Sollte er seinen Chef vor einer vorschnellen Reaktion und großen Dummheit bewahren?
Sicher würde Parker dasselbe annehmen, wie Turner.
Diese beiden Hitzköpfe!
Sie waren einmal Freunde gewesen.
Sie waren einmal Feinde gewesen.
Jetzt werden sie sich wohl gegenseitig umbringen.
Sanders setzte sich in den Sessel seines Chefs.
Sollten sie doch.
Sollte doch Parker Turner erschießen.
Oder umgekehrt.
Ihm war’s egal.
Beide hatten nichts anderes verdient.
Er würde sich nicht mehr einmischen.
Dafür hatte er zu oft den Kopf hingehalten.
Dafür hatte er zu oft geblutet.
Für Turner, dessen Ungeduld und Unbeherrschtheit.
Für Parker, dessen Unbeherrschtheit und Ignoranz.
Er war meist derjenige gewesen, der den Krieg zwischen den beiden und deren Folgen hatte ausbaden müssen.
Sanders hatte zu oft die Drecksarbeit für Turner erledigen müssen, als dass er sich jetzt darum Sorgen machte, ob sein Boss nicht irgendeine Dummheit beging.
Irgendeine, die ihm, sollte er sie überleben, mit hundertprozentiger Sicherheit in den Knast bringen würde.
< Und diesmal, du verfluchter Despot, diesmal werde ich keinen Finger für dich rühren!>, dachte Sanders und lehnte sich fast genüsslich zurück. < Im Gegenteil!>, fügte er im Stillen noch hinzu, nachdem in ihm ein gravierender, alles verändernder Gedanken geboren war, der seine Stimmung plötzlich bis ins Himmelblaue aufhellte.
Aber nur für eine halbe Minute.
Dann hievte ihn die Neugier aus seiner bequemen Position und schleppte ihn zurück ans Fenster.
Und wieder einmal glaubte er kaum, was er sah.
24.
Parker sen. musste die Treppe nehmen, um hinunter zu kommen.
Der Strom war ausgefallen. Die Aufzüge fuhren nicht.
Auf den Treppen traf er einige seiner Angestellten, die er anblaffte, sie sollten wieder zurück an die Arbeit.
Seine Wut, die immer höher kochte, beflügelte ihn regelrecht.

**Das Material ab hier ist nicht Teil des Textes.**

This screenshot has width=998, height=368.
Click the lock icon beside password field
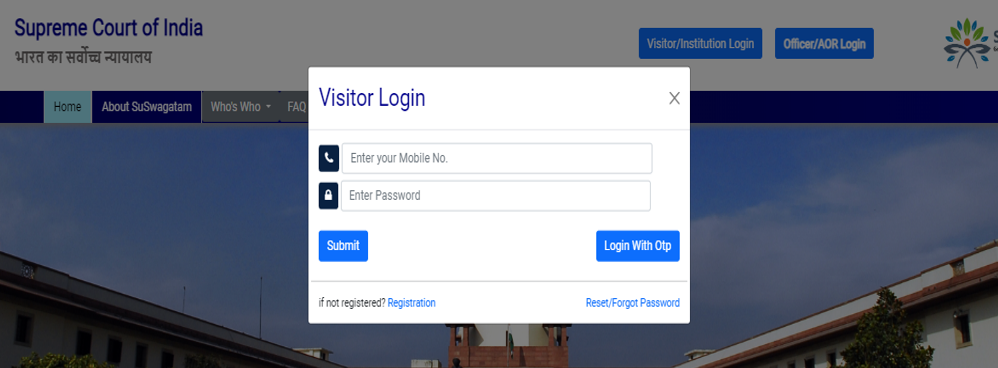point(328,195)
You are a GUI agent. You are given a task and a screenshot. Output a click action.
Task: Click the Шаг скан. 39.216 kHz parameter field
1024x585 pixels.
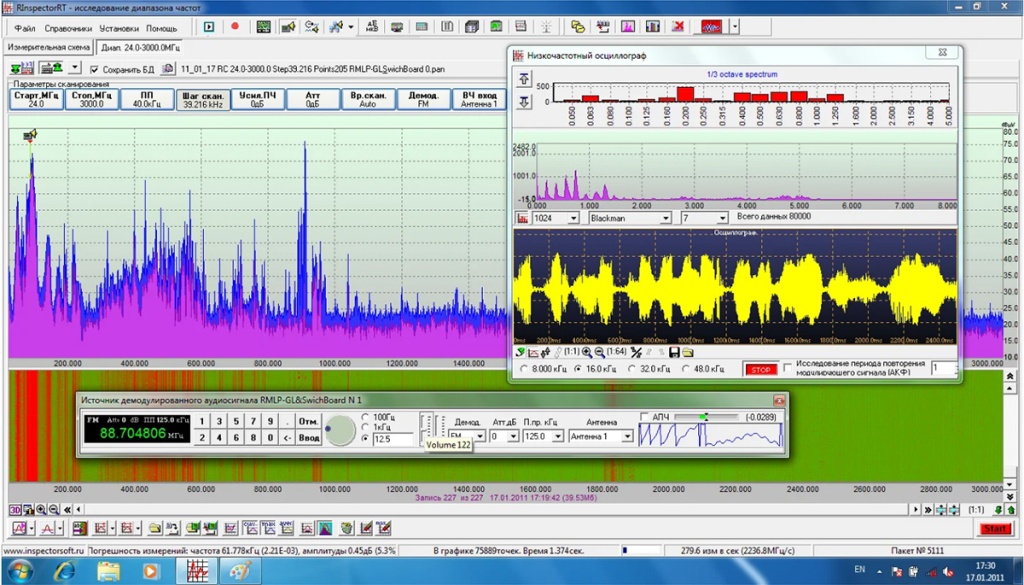pos(202,100)
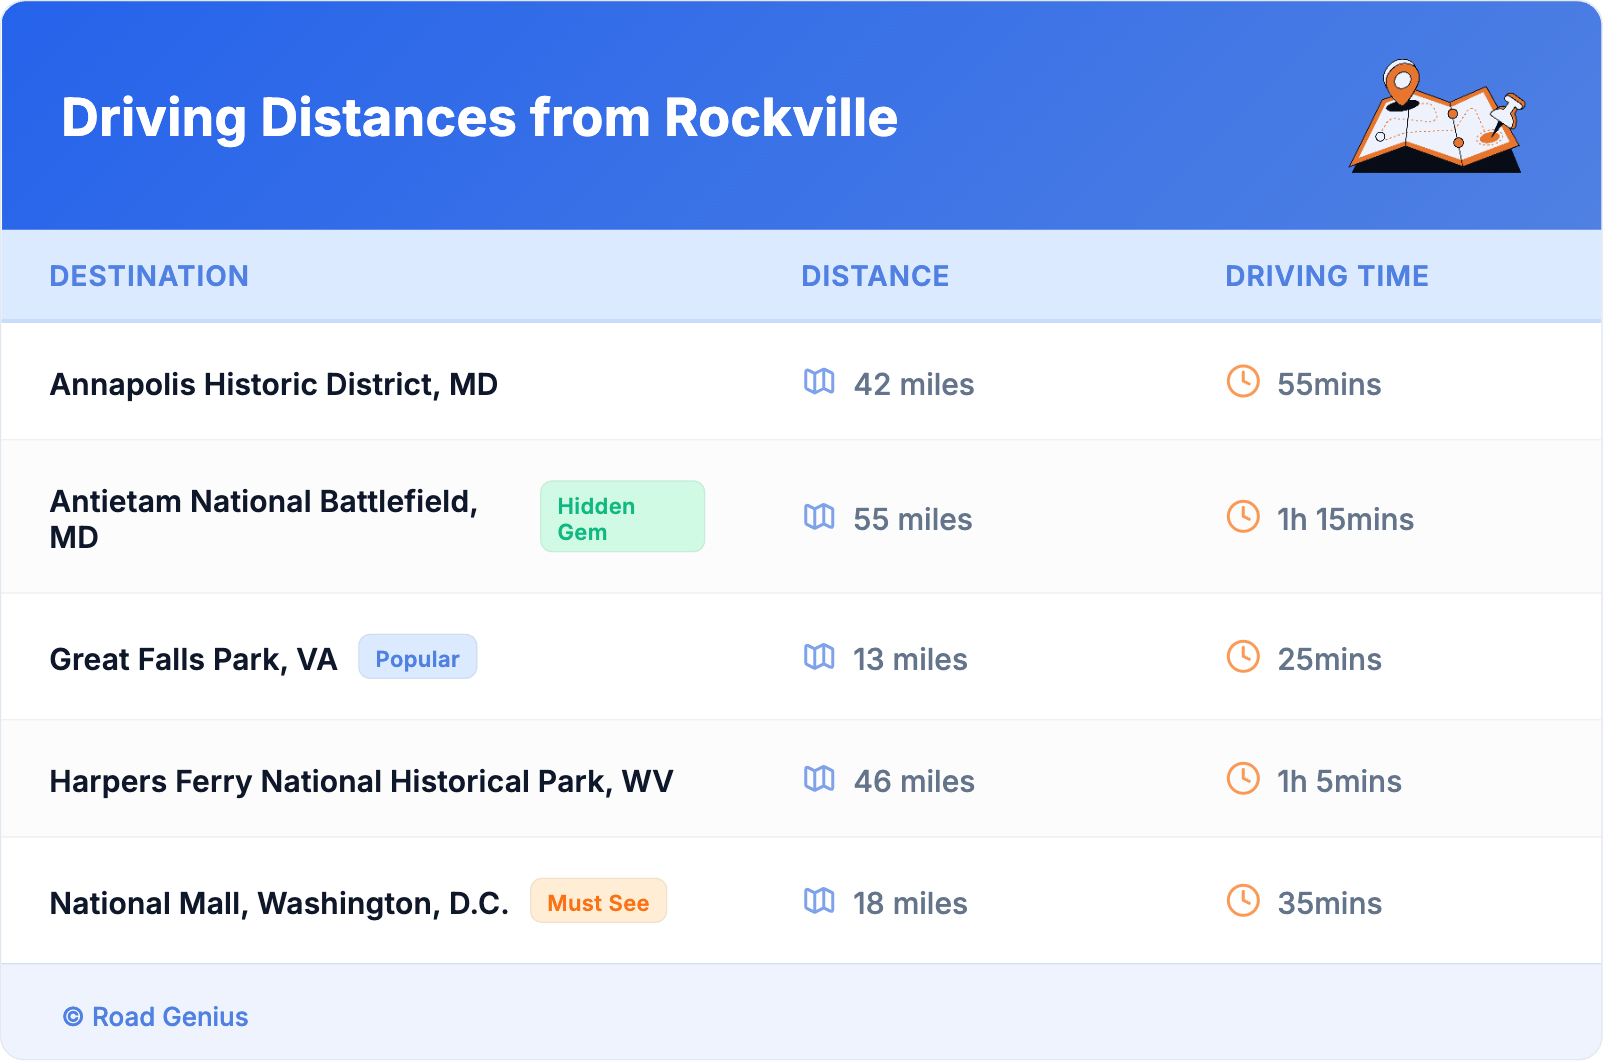Click the clock icon beside 1h 5mins
Viewport: 1604px width, 1062px height.
[x=1243, y=779]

Er wusste, dass Turner der Urheber dieser Tat war. Er wusste, dass der das extra so gedreht hatte, dass seine Substanz ebenso beschädigt wurde, damit es nicht auffiel.

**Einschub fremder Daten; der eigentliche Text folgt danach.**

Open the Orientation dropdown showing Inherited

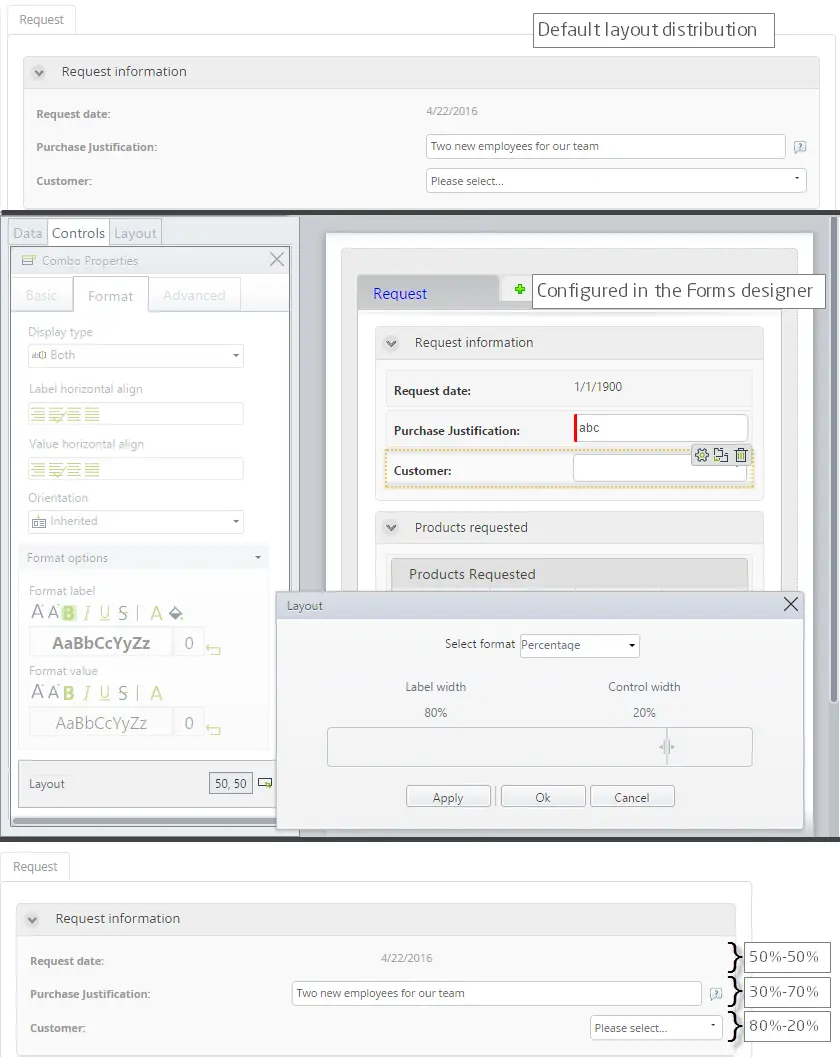(136, 521)
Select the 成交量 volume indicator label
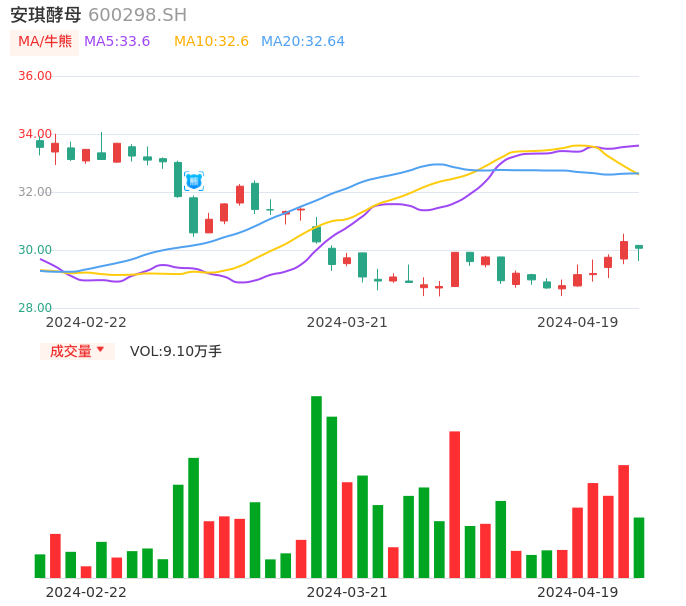Screen dimensions: 686x606 click(70, 351)
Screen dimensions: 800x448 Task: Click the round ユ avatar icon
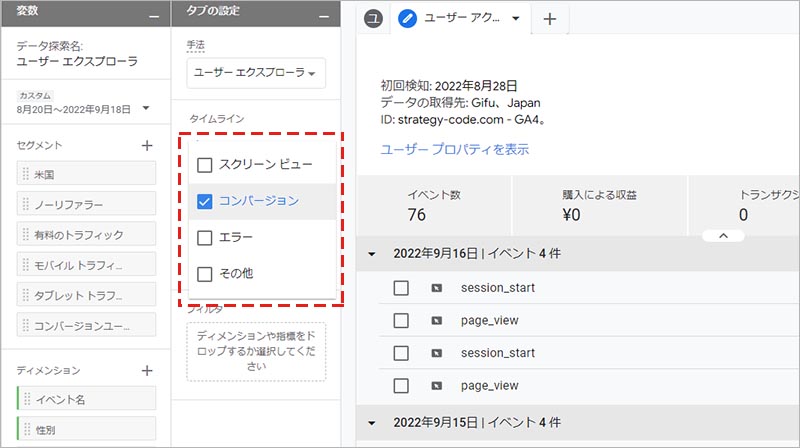coord(373,19)
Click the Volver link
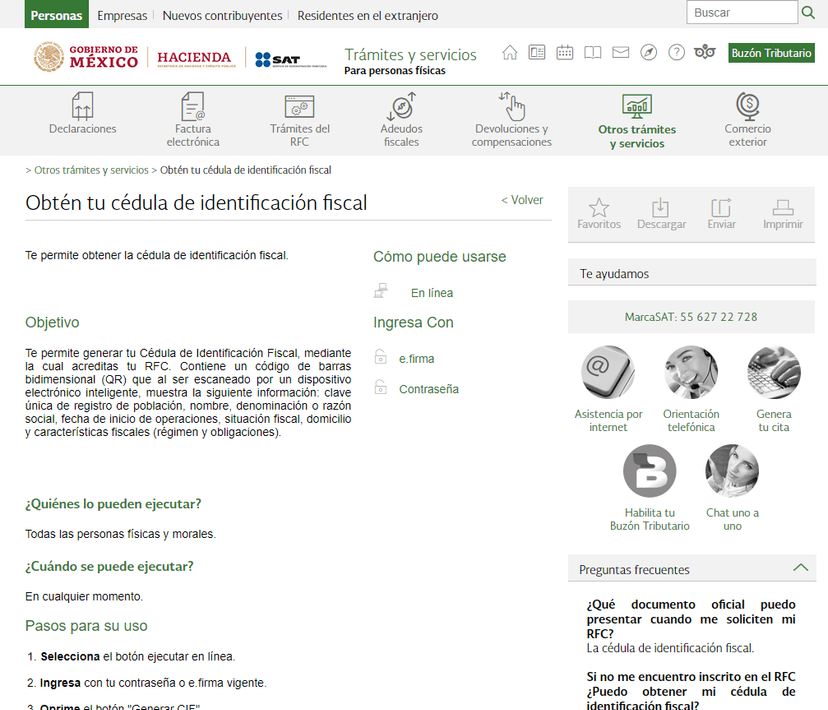Viewport: 828px width, 710px height. pyautogui.click(x=522, y=200)
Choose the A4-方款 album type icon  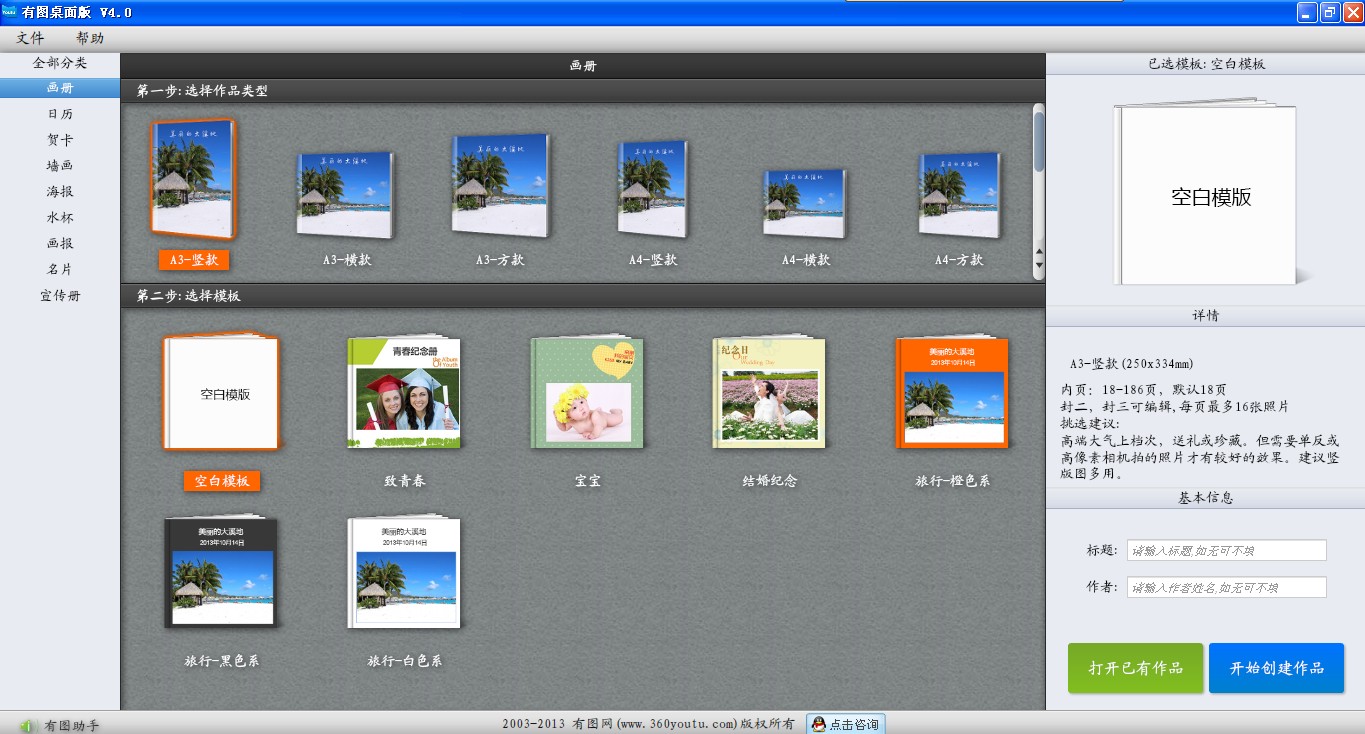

Noch eine Etage. Dann war er unten.
Er fegte durch den Hauptausgang, der voller Qualm war.
Vor der großen verglasten Doppelschwingtür blieb er stehen und schaute sich den Krater an, den die Bombe verursacht hatte.

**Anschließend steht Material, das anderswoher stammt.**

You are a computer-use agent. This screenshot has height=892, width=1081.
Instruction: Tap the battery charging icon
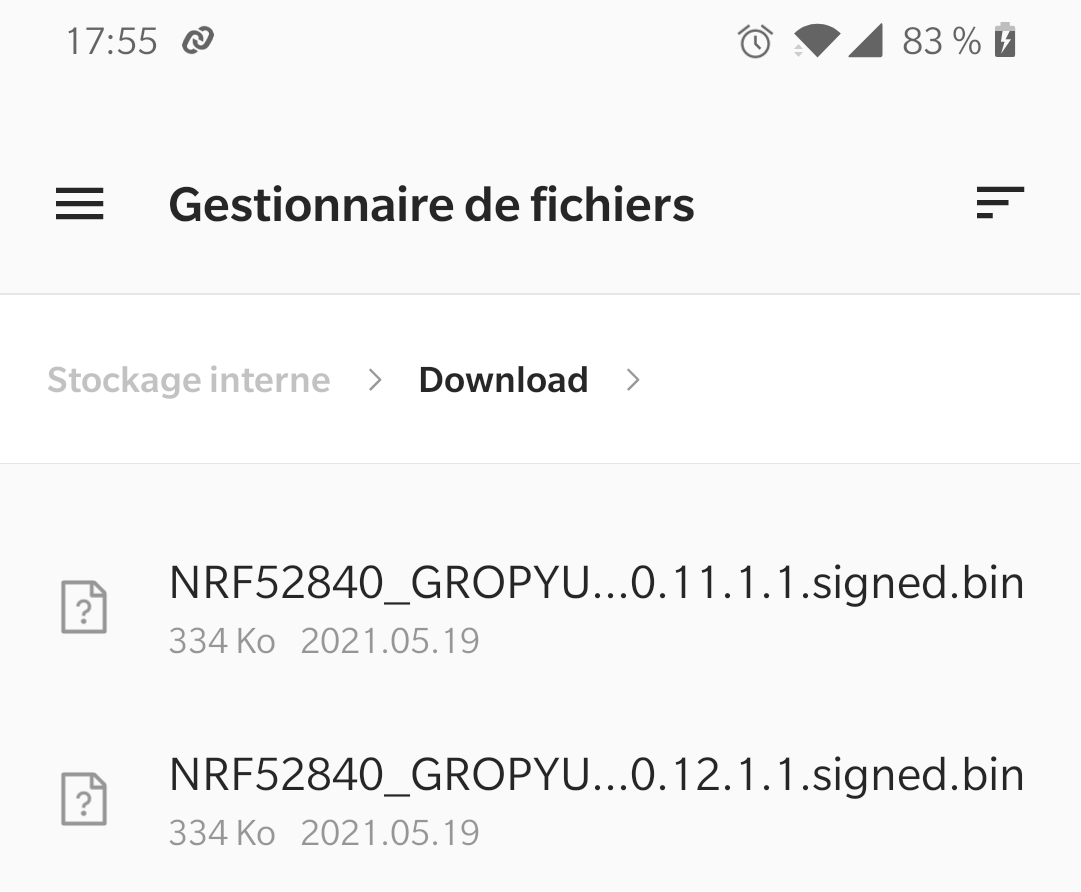tap(1005, 42)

Zwei Sekunden Fassungslosigkeit, dann hatte ihn die Wut wieder und er stapfte durch die umherliegenden Trümmer zu Turners Gebäude.
Wenige Meter vor seinem Ziel sah der seinen Widersacher durch die ebenfalls verglaste Doppeltür kommen.
Auch Turner trug in der Hand einen Revolver.
Als er Parker sah, zielte er sofort auf den.
Als Parker das sah, hob er ebenfalls die Waffe.
Beiden gingen in wütenden Schritten aufeinander zu.
Soweit, bis sie sich gegenseitig die Pistolen an den Kopf halten konnten.
Einige Leibwächter der Garde sowohl Turners als auch Parkers kamen hinzu und beobachteten die Szenerie.
Da standen zwei alte Männer, außer sich vor Wut und hielten sich gegenseitig die Waffen an den Kopf.
Wäre der Hintergrund nicht so tragisch, würde das alles ziemlich lächerlich wirken.
Und zum ersten Mal seit langer Zeit, taten es die Gorillas beider Parteien ihren Chefs nicht nach.
Sie ließen die Waffen stecken und warteten darauf, dass etwas geschah.